> [Text segment]:

_ _ _ _

Published in Cross-Cultural
Psychology Bulletin, 2004, 38, 1-2, pp. 18-24.
A Cultural Critique of Psychological Explanations of
Terrorism
Institute for Cultural Research & Education
http://www.humboldt1.com/~cr2
In the Bulletin
special issue on terrorism (2003 September), Triandis (2003) and Kashima (2003)
propose psychological and cultural issues that help to explain terrorism.
Although cross-cultural psychologists manifest a greater sensitivity to culture
then typical mainstream psychologists, I wish to argue that their discussion
could be strengthened by an even greater emphasis on cultural factors. I do not
explain what these factors are because I am not expert in the field of
terrorism. Rather, I point out general cultural issues which are important for
understanding behavior. I point out shortcomings of analyses which fail to
consider these issues.
Triandis & Kashima
emphasize that terrorism is rooted in poverty and inequality. (This, of course,
does not justify terrorism, it simply explains it.) However, the authors do not
pursue the full nature of this inequality, the brutal ways in which it is
imposed, and the manner in which it provokes terrorism. The authors instead
invoke psychological constructs to supplement cultural constructs in explaining
terrorism. The psychological constructs denote abstract, universal, natural
psychological processes and tendencies. Such an interactionist model of
incongruous factors is insufficient on scientific grounds and political grounds
as well.

_ _ _ _

> [Problem requirements]:
Quote the critique word for word, starting with "A Cultural Critique" and going on through "to explain terrorism.". The data that follows is separate from the critique above.

> [Data]:
_ _ _ _

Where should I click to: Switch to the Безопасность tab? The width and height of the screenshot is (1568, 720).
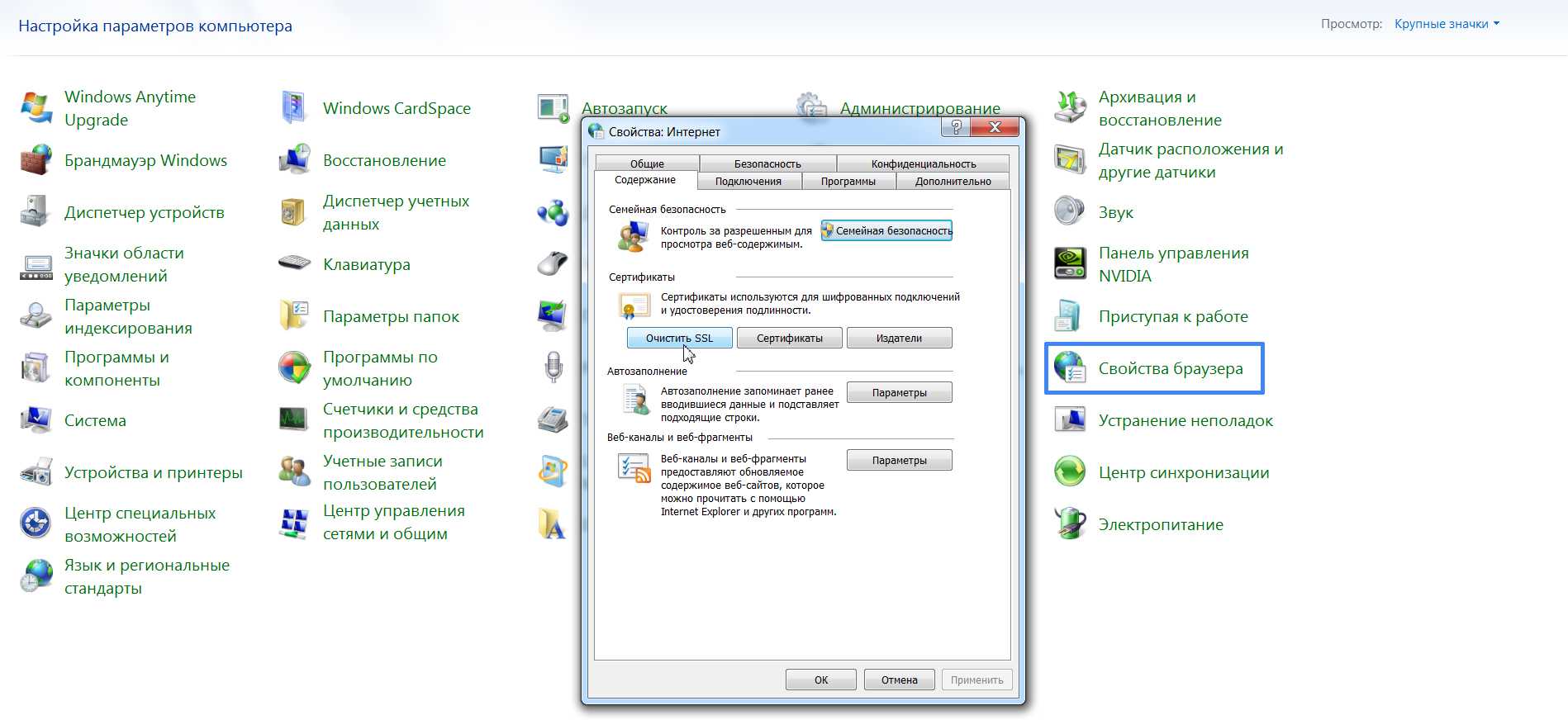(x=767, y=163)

_ _ _ _

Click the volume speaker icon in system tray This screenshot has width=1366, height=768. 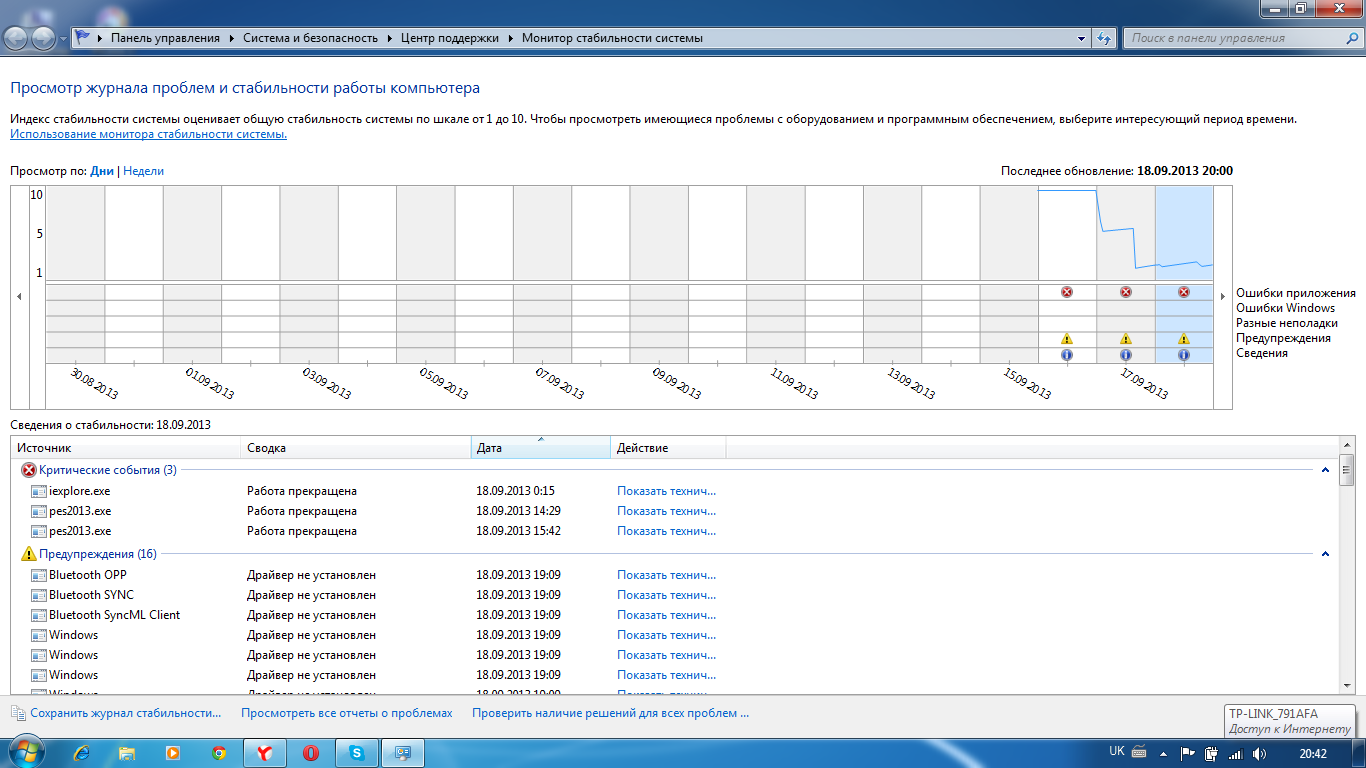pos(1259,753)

_ _ _ _

> [Task answer]:
A Cultural Critique of Psychological Explanations of
Terrorism
Institute for Cultural Research & Education
http://www.humboldt1.com/~cr2
In the Bulletin
special issue on terrorism (2003 September), Triandis (2003) and Kashima (2003)
propose psychological and cultural issues that help to explain terrorism.